> [Task to carry out]
Rewrite the items below, putting "Expand" in place of every "Open" and keeping everything else the same. Leave the pictures out of your version.

= = = =

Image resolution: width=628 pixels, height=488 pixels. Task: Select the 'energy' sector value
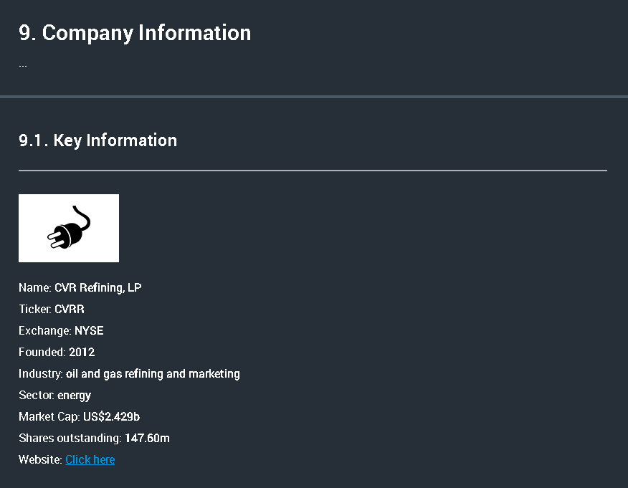(x=75, y=395)
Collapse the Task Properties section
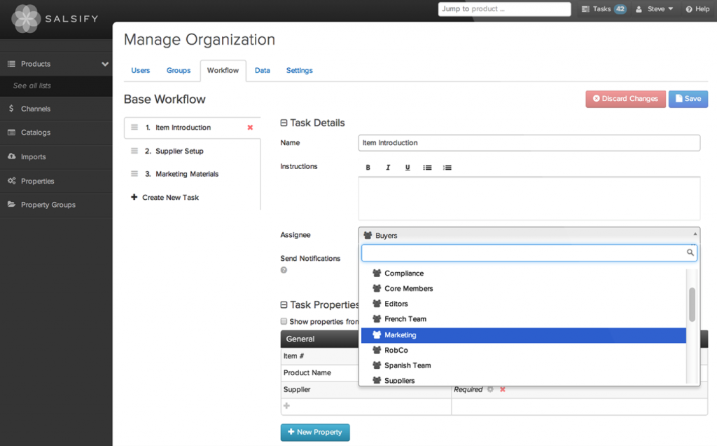Screen dimensions: 717x446 [x=284, y=305]
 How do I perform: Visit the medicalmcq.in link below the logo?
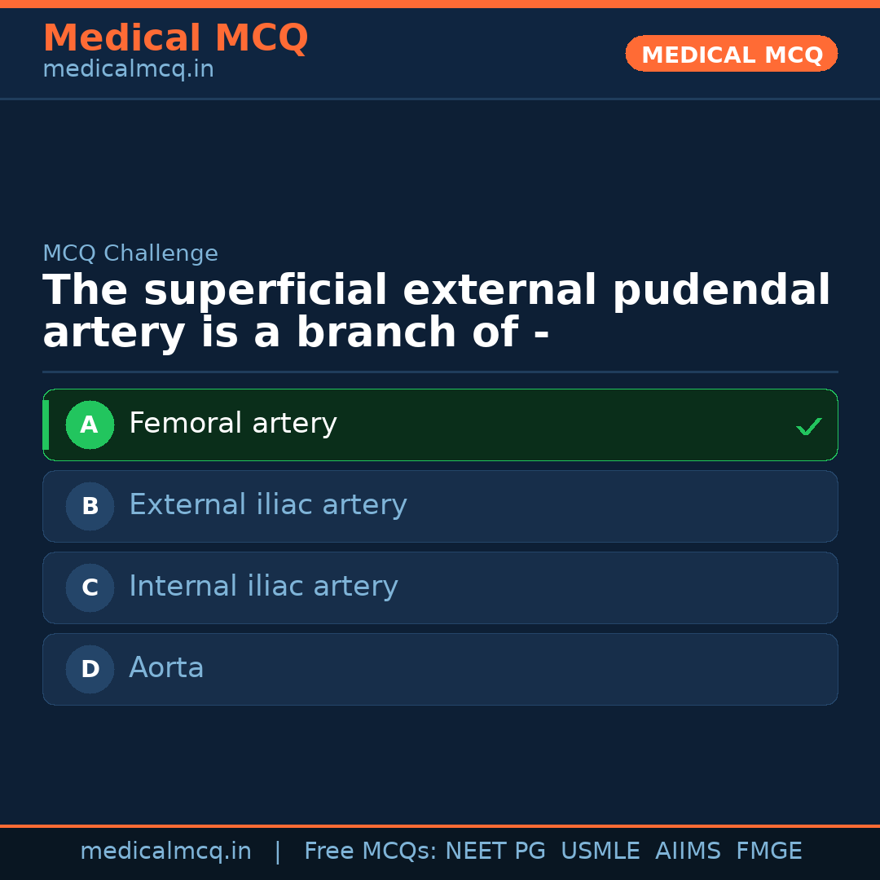pos(127,69)
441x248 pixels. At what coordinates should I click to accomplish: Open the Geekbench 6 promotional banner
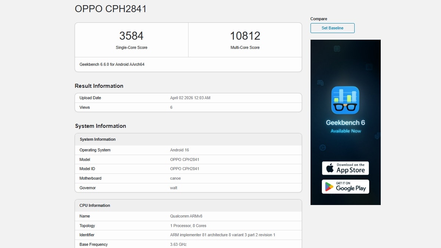tap(345, 122)
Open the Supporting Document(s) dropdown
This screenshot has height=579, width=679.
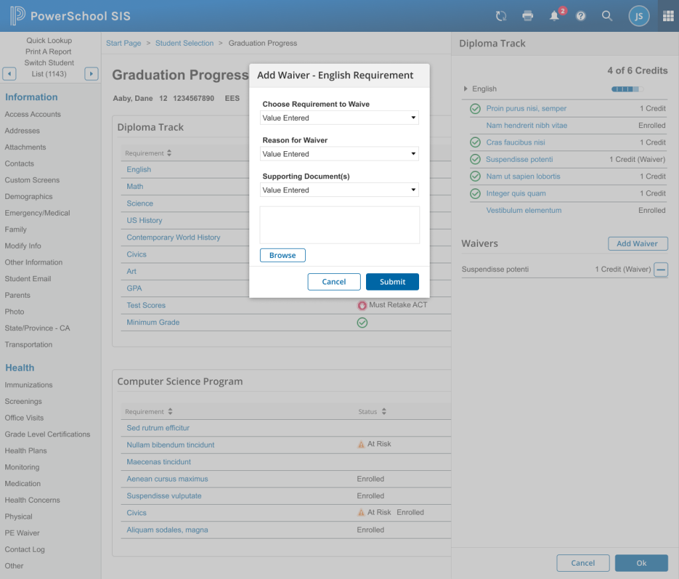point(339,190)
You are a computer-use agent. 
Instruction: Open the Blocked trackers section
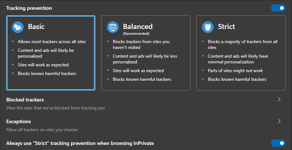(x=25, y=100)
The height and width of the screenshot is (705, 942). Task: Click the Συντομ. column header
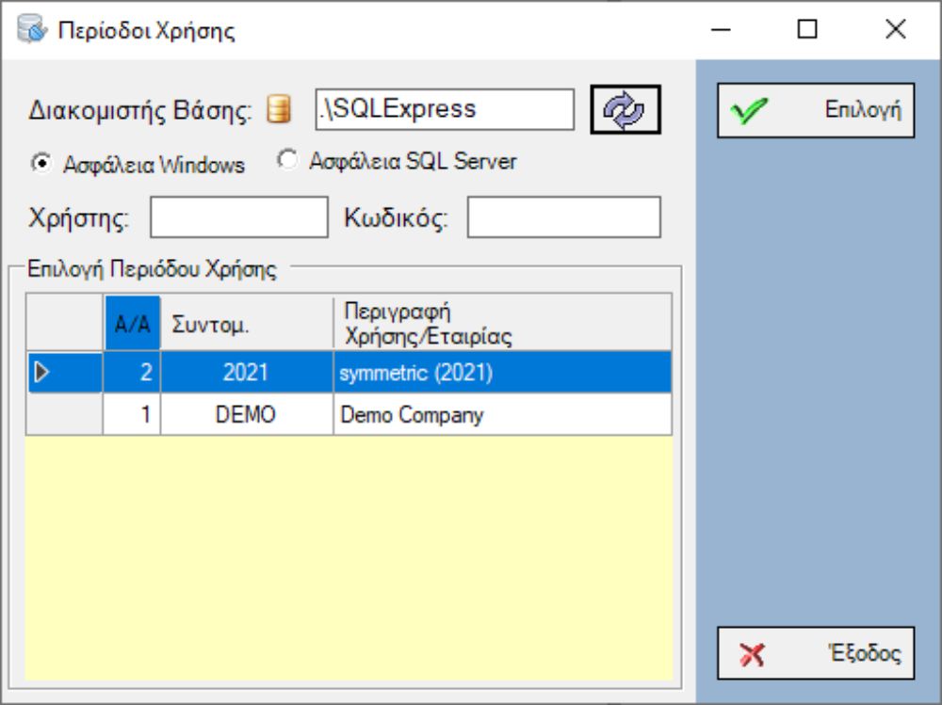tap(246, 323)
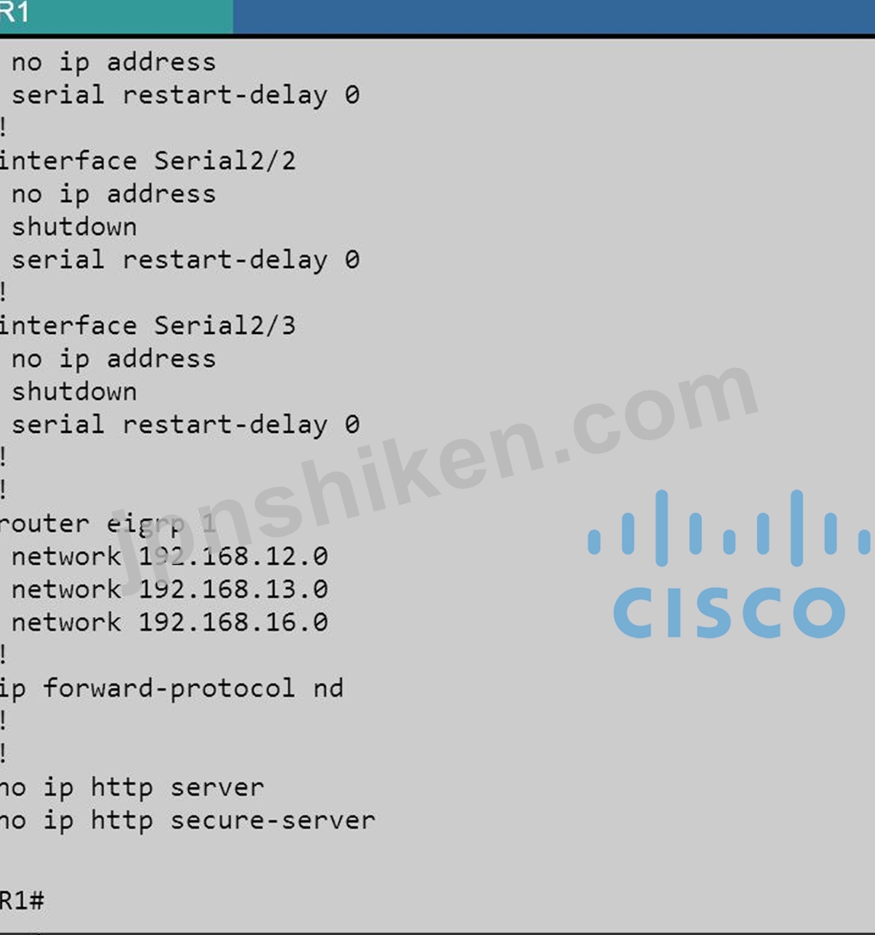
Task: Click 'network 192.168.12.0' line
Action: (169, 557)
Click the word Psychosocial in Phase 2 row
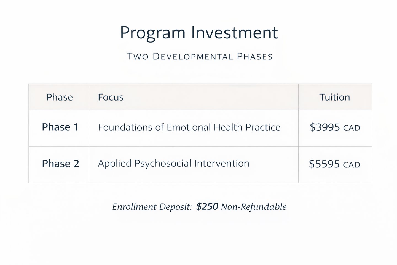The image size is (397, 265). [163, 164]
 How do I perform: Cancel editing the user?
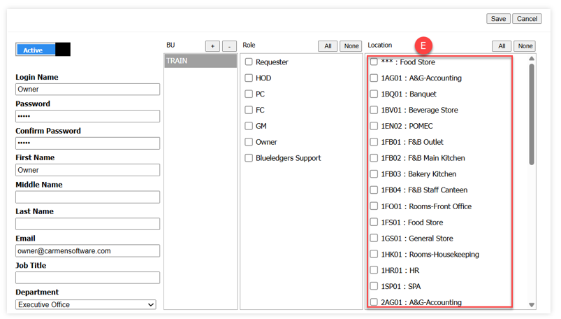pos(527,19)
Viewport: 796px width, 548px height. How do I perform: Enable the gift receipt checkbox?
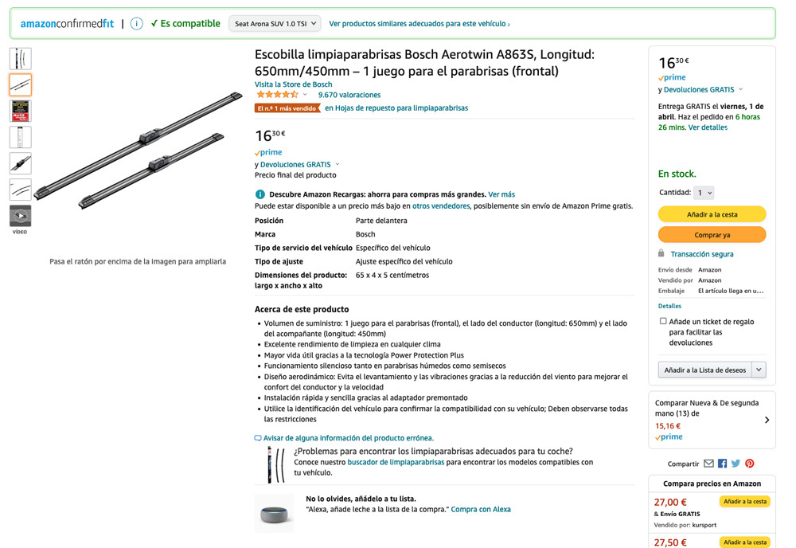(x=663, y=322)
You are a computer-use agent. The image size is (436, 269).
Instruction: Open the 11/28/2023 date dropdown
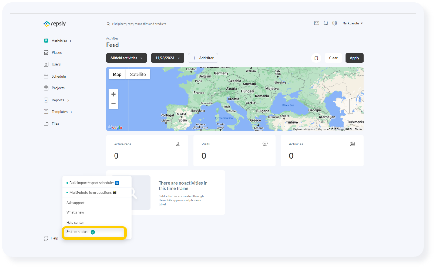[167, 58]
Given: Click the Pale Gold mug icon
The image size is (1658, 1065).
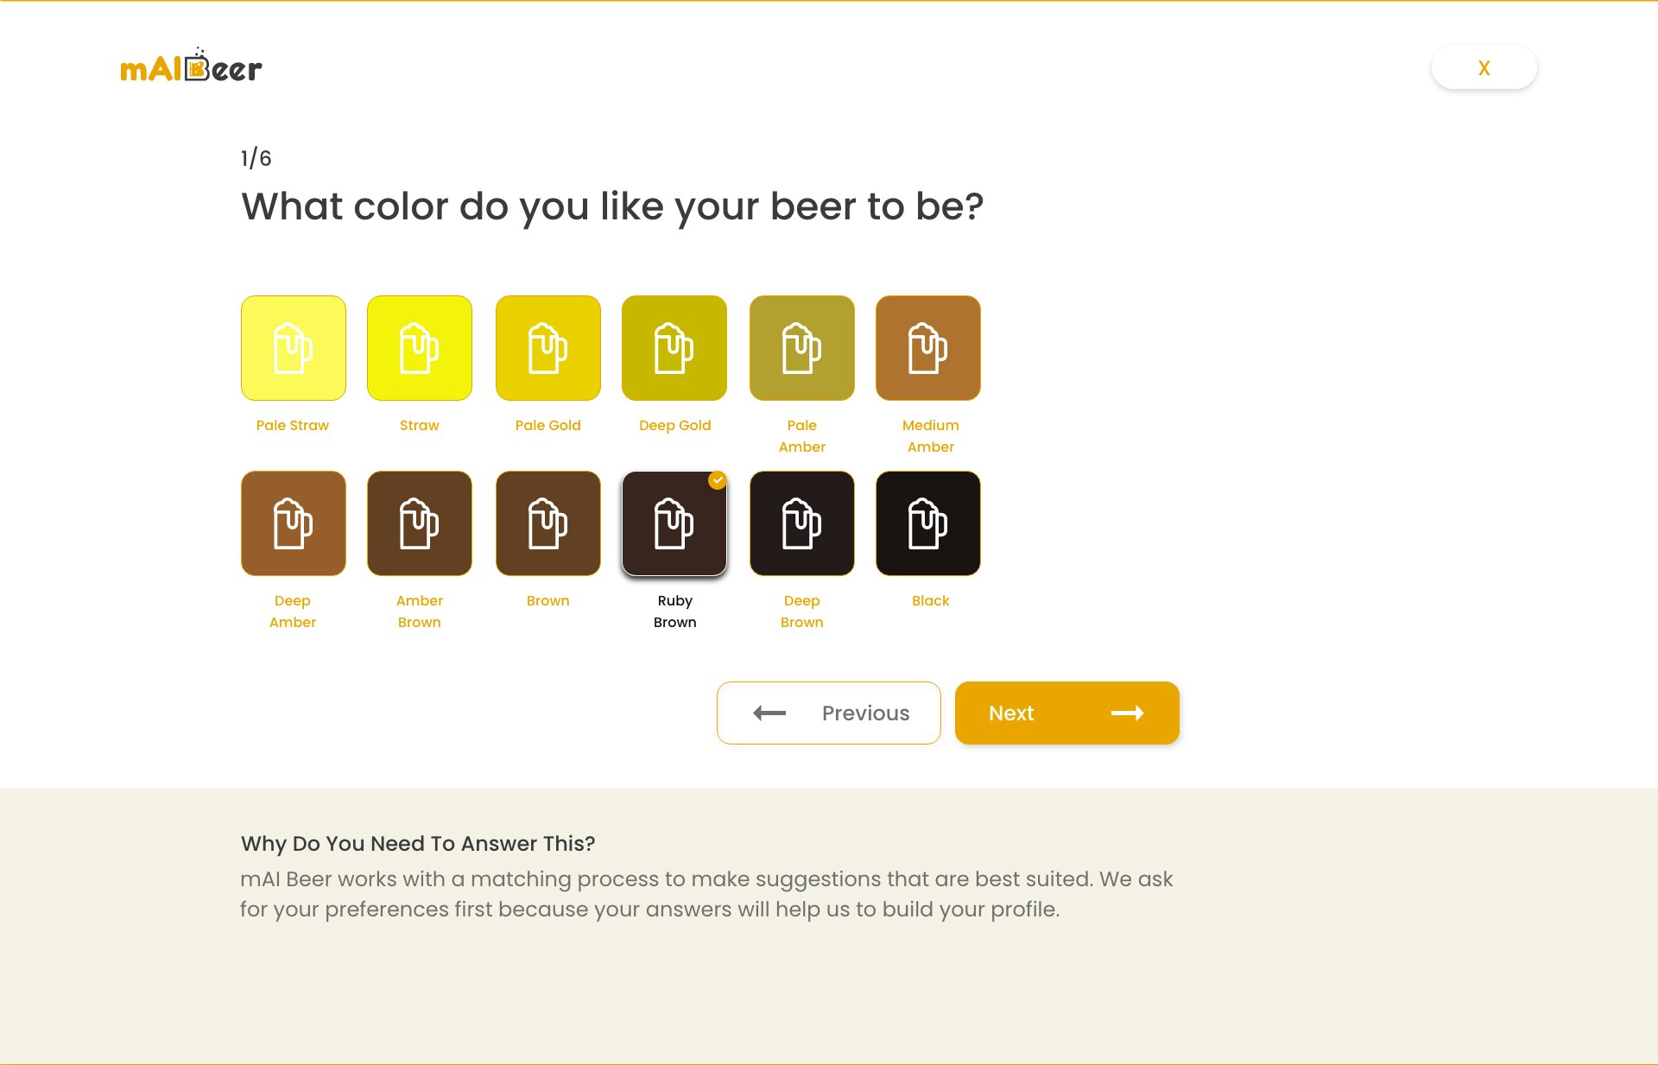Looking at the screenshot, I should [547, 347].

= = = =

> [The completed task]
Image resolution: width=628 pixels, height=488 pixels. Task: Select the 'energy' sector value
(x=75, y=395)
Collapse the Task Properties section
Screen dimensions: 717x446 [x=284, y=305]
 How do I perform: Visit the medicalmcq.in link below the logo?
pos(127,69)
441x248 pixels. At what coordinates should I click to accomplish: Expand the Geekbench 6 promotional banner
tap(345, 122)
Expand the Supporting Document(s) dropdown
This screenshot has height=579, width=679.
point(339,190)
You are a computer-use agent. 
Instruction: Expand the Blocked trackers section
(x=25, y=100)
The height and width of the screenshot is (705, 942). Task: Click the Συντομ. column header
tap(246, 323)
Task: Click 'network 192.168.12.0' line
Action: (169, 557)
Click the word Psychosocial in Phase 2 row
The image size is (397, 265). [163, 164]
 How do I perform: Cancel editing the user?
pos(527,19)
Viewport: 796px width, 548px height. How do I perform: Enable the gift receipt checkbox?
(x=663, y=322)
You are a computer-use agent. The image size is (436, 269).
Instruction: Expand the 11/28/2023 date dropdown
[167, 58]
Given: Click the Pale Gold mug icon
The image size is (1658, 1065).
Looking at the screenshot, I should [547, 347].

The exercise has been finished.